EXERCISE INSTRUCTIONS
Reproduce verbatim the line where "Task: Select the Slider tab" occurs, along with all following lines down to the last line of the data.

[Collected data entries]
╔══

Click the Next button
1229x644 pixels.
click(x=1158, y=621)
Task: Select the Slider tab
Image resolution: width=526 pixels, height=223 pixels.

╚══

ANSWER TO THE EXERCISE
Task: Select the Slider tab
Image resolution: width=526 pixels, height=223 pixels.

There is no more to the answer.